# YOUR INSTRUCTIONS
Your answer should consist of the lines in the data below that contain "beside".

━━━ GIVEN RECORDS

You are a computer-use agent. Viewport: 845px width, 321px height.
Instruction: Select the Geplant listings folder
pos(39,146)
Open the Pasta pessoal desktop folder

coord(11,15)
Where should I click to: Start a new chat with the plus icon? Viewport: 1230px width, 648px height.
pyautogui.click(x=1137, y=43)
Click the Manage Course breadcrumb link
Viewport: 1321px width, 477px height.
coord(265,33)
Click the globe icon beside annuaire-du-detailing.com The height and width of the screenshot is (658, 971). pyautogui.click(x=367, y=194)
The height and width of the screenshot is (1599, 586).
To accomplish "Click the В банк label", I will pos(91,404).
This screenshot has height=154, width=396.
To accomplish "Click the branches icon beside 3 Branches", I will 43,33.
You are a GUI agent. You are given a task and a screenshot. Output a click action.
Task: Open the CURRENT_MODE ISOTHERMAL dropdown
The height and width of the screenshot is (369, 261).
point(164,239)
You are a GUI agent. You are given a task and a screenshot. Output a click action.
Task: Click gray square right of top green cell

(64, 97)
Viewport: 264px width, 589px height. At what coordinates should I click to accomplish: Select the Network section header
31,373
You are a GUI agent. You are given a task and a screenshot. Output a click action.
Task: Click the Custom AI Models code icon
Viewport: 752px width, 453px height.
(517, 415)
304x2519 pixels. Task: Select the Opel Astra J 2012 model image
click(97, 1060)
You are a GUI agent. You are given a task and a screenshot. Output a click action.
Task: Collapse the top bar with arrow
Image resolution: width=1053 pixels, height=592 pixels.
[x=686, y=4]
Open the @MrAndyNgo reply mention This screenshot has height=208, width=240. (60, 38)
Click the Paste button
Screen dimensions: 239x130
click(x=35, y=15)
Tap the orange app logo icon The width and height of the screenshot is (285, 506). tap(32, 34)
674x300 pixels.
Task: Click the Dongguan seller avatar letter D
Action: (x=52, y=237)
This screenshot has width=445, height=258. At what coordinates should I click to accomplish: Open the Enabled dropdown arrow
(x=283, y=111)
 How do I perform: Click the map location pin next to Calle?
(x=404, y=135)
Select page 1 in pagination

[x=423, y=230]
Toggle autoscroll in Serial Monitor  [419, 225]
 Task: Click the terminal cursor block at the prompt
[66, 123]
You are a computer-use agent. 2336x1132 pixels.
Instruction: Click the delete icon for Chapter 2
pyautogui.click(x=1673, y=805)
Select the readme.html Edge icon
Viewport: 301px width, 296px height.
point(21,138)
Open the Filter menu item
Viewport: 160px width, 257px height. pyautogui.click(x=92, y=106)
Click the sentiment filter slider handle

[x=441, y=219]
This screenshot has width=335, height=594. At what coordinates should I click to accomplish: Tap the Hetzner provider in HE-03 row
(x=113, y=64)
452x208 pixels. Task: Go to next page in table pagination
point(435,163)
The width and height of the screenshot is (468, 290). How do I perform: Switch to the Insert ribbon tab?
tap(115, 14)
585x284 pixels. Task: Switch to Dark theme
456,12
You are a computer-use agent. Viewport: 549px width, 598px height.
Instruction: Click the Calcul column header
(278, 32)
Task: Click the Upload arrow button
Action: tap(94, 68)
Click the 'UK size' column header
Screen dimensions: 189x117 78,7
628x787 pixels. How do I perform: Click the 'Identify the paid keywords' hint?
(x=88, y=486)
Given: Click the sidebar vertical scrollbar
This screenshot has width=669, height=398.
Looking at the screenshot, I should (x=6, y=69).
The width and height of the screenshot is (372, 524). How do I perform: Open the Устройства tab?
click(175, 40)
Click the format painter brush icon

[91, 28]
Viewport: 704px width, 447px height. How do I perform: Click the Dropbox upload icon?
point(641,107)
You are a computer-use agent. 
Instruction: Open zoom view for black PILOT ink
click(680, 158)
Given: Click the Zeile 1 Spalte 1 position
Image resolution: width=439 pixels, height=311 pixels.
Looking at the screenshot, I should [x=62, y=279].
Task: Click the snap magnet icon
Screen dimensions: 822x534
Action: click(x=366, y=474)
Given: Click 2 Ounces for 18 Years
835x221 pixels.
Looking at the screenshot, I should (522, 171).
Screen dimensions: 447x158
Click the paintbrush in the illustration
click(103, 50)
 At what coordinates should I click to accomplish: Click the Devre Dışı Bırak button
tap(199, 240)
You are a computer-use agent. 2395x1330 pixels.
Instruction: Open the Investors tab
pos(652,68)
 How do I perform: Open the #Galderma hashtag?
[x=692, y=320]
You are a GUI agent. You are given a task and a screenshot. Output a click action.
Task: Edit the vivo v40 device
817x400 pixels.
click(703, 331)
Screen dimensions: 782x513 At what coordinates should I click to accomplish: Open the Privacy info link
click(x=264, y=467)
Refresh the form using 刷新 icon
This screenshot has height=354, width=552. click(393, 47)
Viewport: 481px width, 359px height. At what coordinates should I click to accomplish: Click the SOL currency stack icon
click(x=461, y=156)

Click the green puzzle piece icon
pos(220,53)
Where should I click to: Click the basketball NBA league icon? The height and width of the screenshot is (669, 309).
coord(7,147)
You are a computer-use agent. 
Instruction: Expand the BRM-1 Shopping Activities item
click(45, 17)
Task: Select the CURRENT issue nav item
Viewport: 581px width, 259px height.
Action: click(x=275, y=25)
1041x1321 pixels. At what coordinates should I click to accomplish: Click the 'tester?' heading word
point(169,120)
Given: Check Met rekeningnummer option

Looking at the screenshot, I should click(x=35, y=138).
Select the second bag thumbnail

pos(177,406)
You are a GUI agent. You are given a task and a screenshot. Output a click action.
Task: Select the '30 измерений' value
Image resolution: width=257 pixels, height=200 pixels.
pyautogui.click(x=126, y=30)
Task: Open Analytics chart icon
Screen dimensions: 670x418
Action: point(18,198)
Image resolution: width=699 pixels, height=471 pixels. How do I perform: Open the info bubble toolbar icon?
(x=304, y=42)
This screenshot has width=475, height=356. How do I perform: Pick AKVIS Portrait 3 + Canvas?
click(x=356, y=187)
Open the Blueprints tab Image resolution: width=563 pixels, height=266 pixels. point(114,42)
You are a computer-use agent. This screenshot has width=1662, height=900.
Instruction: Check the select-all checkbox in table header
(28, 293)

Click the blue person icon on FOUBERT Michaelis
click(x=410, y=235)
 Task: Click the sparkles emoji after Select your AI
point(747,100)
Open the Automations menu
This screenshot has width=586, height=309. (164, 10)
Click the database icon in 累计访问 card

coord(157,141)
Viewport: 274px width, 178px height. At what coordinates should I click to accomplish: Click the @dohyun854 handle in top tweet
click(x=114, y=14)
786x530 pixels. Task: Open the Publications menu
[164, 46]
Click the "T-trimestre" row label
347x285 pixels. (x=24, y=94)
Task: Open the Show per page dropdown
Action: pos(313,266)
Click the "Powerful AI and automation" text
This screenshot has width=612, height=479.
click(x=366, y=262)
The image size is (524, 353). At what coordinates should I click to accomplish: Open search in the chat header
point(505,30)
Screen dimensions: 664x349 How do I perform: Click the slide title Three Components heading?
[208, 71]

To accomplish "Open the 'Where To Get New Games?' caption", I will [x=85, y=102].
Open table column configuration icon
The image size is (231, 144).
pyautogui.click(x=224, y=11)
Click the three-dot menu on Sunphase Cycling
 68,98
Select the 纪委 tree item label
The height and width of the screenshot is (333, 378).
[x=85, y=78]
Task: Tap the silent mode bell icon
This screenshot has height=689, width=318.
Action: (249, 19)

━━━━━━

# ANSWER BELOW
Click the globe icon beside annuaire-du-detailing.com The height and width of the screenshot is (658, 971). pyautogui.click(x=367, y=194)
To accomplish "Click the branches icon beside 3 Branches", I will 43,33.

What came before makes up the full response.